== TEXTE À LIRE ==
------------------------------

Correspondance de Voltaire/1771/Lettre 8247

8247. — DE CATHERINE II[1],
impératrice de russie.
5-16 mars 1771.

Monsieur, j’ai reçu vos deux lettres des 19 et 27 février[2] presque en même temps. Vous désirez que je vous dise un mot sur les grossièretés et les sottises des Chinois dont j’ai fait mention dans une de mes lettres[3] : nous sommes voisins, comme vous le savez ; nos lisières, de part et d’autre, sont bordées de peuples pasteurs, tartares et païens. Ces peuplades sont très-portées au brigandage. Ils s’enlèvent (souvent par représailles) des troupeaux, et même du monde. Ces querelles, quand elles ont lieu, sont décidées par des commissaires envoyés de part et d’autre.

Messieurs les Chinois sont si grands chicaneurs, que c’est la mer à boire que de finir même des misères avec eux ; et il est arrivé, plus d’une fois, que, n’ayant plus rien à demander, ils exigeaient les os des morts, non pas pour leur rendre honneur, mais uniquement pour chicaner.

Des misères pareilles leur ont servi de prétexte pour interrompre le commerce pendant dix ans ; je dis de prétexte, parce que la vraie raison était que Sa Majesté chinoise avait donné à un de ses ministres, en monopole, le commerce avec la Russie. Les Chinois et les Russes s’en plaignaient également ; et comme tout commerce naturel est très-difficile à gêner, les deux nations échangeaient leurs marchandises en contrebande. Monsieur le ministre vexait les provinces chinoises limitrophes, et ne commerçait pas.

Lorsque d’ici on leur écrivait l’état des choses, en réponse on recevait des cahiers très-amples de prose mal arrangée, où l’esprit philosophique ni la politesse ne se faisaient pas même entrevoir, et qui, d’un bout jusqu’à l’autre, n’étaient qu’un tissu d’ignorance et de barbarie. On leur a dit d’ici qu’on n’avait garde d’adopter leur style, parce qu’en Europe et en Asie ce style passait pour impoli.

Je sais qu’on peut répondre à cela que les Tartares qui ont fait la conquête de la Chine ne valent pas les anciens Chinois ; je le veux croire : mais toujours cela prouve que les conquérants n’ont point adopté la politesse des conquis ; et ceux-ci courent risque d’être entraînés par les mœurs dominantes.

------------------------------

== DONNÉES AFFICHÉES ==
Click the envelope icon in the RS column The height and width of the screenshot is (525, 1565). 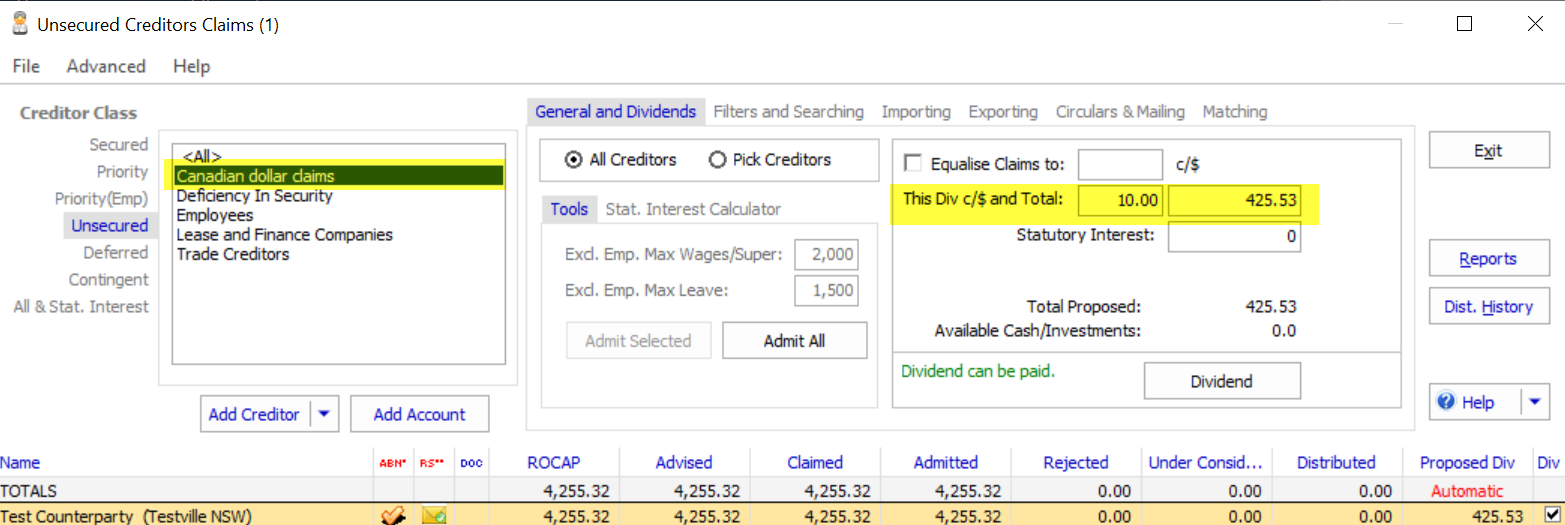click(434, 516)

------------------------------

== À COMPLÉTER ==
1. Selon la lettre de Catherine II à Voltaire, quelle était la vraie raison de l'interruption du commerce avec la Chine ?
2. Poursuivez la lettre de Catherine II à Voltaire après sa dernière phrase.
Ce matériel provient d'une autre source.

== RÉPONSES OBTENUES ==
1. Sa Majesté chinoise avait donné à un de ses ministres le monopole du commerce avec la Russie.

2.
J’en viens à présent à l’article Lois, que vous avez bien voulu me communiquer, et qui est si flatteur pour moi[4]. Assurément, monsieur, sans la guerre que le sultan m’a injustement déclarée, une grande partie de ce que vous dites serait fait ; mais, pour le présent, on ne peut parvenir encore qu’à faire des projets pour les différentes parties, d’après mes principes, qui sont imprimés, et que vous connaissez. Nous sommes trop occupés à nous battre ; et cela nous donne trop de distraction pour mettre toute l’application convenable à cet immense ouvrage dans le moment présent.

J’aime mieux, monsieur, vos vers qu’un corps de troupes auxiliaires : celles-ci pourraient tourner le dos dans un moment décisif. Vos vers feront les délices de la postérité, qui ne sera que l’écho de vos contemporains : ceux que vous m’avez envoyés s’impriment dans la mémoire, et le feu qui y règne est étonnant ; il me donne l’enthousiasme de prophétiser : vous vivrez deux cents ans.

On espère volontiers ce que l’on souhaite accomplissez, s’il vous plaît, ma prophétie ; c’est la première que je fais.

  1. Collection de Documents, Mémoires et Correspondances, etc., publiée par la Société impériale de l’histoire de Russie, tome XV, page 73.
  2. Elles manquent.
  3. Voyez lettre 8141.
  4. Voyez tome XIX, page 616.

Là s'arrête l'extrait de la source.